Signs over 30 bilateral cooperation deals spanning AI, infrastructure and Agriculture; China-Malaysia trade reached $212 billion in 2024
As the second-largest trading partner of China and the largest source of imports within ASEAN, Malaysia welcomed Chinese president Xi Jinping to Malaysia in mid-April for a high-level strategic meeting. Both countries have been able to promote a shared future by creating the first-ever high-level strategic community, thus benefiting their peoples and contributing to the prosperity of their regions.
Trade between China and Malaysia reached $212 billion in 2024, nearly 1,000 times what it was at the beginning of diplomatic relations. Xi called on the two countries to hold on to their strategic independence, find ways to make development synergies, and enhance their civilizational exchanges during his meeting with Malaysian Premier Anwar Ibrahim.
Xi and Anwar signed over 30 bilateral cooperation deals after the meeting, illustrating their commitment to enhancing high-quality cooperation across AI, infrastructure, and agriculture.

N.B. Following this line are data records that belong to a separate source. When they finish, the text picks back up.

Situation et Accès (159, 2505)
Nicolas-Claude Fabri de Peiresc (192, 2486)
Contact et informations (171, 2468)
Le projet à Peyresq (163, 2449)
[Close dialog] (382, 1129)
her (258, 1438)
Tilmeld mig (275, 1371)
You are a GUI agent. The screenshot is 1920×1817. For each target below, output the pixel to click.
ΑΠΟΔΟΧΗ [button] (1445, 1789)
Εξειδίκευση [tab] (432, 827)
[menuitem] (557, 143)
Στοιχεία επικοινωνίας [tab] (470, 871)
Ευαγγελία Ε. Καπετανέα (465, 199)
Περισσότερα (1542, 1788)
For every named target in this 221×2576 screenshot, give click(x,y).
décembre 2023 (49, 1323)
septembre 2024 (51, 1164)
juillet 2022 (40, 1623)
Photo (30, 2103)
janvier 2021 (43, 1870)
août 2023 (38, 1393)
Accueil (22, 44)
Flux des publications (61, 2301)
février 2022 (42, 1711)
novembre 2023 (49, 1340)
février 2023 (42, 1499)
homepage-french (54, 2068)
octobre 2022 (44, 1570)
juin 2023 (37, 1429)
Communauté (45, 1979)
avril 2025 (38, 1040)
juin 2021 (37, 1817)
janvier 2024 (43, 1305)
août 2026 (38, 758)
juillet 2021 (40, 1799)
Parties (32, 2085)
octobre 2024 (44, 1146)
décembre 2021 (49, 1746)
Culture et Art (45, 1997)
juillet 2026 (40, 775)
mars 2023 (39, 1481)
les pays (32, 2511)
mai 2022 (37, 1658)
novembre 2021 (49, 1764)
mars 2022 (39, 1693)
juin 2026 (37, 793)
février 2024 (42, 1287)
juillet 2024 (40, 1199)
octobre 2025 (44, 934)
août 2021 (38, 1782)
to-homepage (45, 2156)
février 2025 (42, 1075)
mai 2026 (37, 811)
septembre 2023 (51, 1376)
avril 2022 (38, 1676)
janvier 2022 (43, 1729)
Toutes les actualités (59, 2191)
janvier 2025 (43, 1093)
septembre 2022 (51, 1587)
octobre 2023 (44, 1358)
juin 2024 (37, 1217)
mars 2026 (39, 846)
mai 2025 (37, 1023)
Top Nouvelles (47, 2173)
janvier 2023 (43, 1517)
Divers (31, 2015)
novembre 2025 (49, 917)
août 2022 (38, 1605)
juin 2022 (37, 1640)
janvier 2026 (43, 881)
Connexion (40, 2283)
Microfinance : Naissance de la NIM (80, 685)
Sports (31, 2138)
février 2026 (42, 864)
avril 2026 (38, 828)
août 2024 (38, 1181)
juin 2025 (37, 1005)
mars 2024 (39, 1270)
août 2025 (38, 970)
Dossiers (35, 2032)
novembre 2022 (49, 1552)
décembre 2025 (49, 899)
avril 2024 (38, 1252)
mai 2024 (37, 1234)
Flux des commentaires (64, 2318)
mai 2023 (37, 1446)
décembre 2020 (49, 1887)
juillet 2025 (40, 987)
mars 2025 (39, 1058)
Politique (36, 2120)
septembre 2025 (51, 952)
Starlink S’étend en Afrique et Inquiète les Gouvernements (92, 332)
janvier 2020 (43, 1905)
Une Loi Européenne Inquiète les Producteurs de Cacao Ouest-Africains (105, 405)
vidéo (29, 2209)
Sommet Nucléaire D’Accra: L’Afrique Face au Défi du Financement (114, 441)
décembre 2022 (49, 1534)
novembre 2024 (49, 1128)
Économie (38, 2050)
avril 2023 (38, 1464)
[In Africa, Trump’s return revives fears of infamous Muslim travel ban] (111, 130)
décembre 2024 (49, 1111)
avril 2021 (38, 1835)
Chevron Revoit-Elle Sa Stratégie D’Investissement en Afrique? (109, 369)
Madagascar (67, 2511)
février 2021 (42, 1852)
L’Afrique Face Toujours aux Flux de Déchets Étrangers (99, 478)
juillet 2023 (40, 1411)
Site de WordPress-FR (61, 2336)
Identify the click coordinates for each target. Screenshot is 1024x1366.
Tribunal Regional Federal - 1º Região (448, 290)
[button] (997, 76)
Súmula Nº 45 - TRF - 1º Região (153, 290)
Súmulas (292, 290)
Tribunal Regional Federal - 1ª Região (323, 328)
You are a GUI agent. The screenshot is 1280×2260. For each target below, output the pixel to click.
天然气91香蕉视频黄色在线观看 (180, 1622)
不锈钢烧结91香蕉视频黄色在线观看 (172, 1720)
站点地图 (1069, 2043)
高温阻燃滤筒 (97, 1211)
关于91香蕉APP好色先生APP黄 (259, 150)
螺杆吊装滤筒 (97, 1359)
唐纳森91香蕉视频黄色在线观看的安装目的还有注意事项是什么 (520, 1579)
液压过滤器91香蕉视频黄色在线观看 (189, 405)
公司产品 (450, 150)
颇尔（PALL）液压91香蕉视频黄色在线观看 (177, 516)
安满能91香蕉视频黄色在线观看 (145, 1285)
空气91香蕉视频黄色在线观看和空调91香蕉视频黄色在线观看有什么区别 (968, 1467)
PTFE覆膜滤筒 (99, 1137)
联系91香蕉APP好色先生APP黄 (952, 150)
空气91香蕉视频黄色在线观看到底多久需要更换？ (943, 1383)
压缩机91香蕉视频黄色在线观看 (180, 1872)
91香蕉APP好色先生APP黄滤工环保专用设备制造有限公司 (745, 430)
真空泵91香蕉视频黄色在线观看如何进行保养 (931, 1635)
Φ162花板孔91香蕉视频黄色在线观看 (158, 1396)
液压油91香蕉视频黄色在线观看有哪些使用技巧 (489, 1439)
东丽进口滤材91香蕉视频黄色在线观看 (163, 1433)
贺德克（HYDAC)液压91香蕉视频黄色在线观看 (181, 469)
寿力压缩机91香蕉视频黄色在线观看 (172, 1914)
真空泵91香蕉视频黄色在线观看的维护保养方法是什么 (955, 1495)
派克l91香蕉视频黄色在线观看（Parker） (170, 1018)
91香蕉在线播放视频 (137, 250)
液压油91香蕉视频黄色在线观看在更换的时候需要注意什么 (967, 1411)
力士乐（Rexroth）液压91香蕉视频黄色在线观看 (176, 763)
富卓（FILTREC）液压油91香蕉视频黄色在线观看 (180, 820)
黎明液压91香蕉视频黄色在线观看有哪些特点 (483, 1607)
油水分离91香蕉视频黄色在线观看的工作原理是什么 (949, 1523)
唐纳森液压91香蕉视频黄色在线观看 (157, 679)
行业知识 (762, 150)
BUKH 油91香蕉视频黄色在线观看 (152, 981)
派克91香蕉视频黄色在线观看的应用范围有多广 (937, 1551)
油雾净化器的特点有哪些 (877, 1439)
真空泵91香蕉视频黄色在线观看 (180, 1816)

China has been Malaysia’s largest trading partner for 16 consecutive years, while Malaysia remains China’s second-largest trading partner and the largest source of imports within the ASEAN.

The two leaders agreed to resist decoupling and supply chain disruptions with openness and cooperation during their meeting, as they both opposed indiscriminate tariffs. According to Xi, Asia must respond to the law of the jungle with Asian values of peace, cooperation, openness, and inclusion, and it must respond to an unstable and uncertain world with a stable, certain Asia. In the same context, Anwar said that the Association of Southeast Asian Nations (ASEAN) will not endorse any unilaterally imposed tariffs.
Expressing China’s willingness to enhance high-quality bilateral cooperation, Xi said the two sides should strengthen cutting-edge cooperation in the digital economy, green economy, blue economy, and artificial intelligence and strengthen the integrated development of the industrial chain, supply chain, value chain, data chain and talent chain.
Malaysia was one of the earliest supporters of the China-proposed Belt and Road Initiative (BRI). The two countries signed a BRI memorandum of understanding in 2017 and have since reaped fruitful outcomes such as the “Two Countries, Twin Parks” program and the East Coast Rail Link.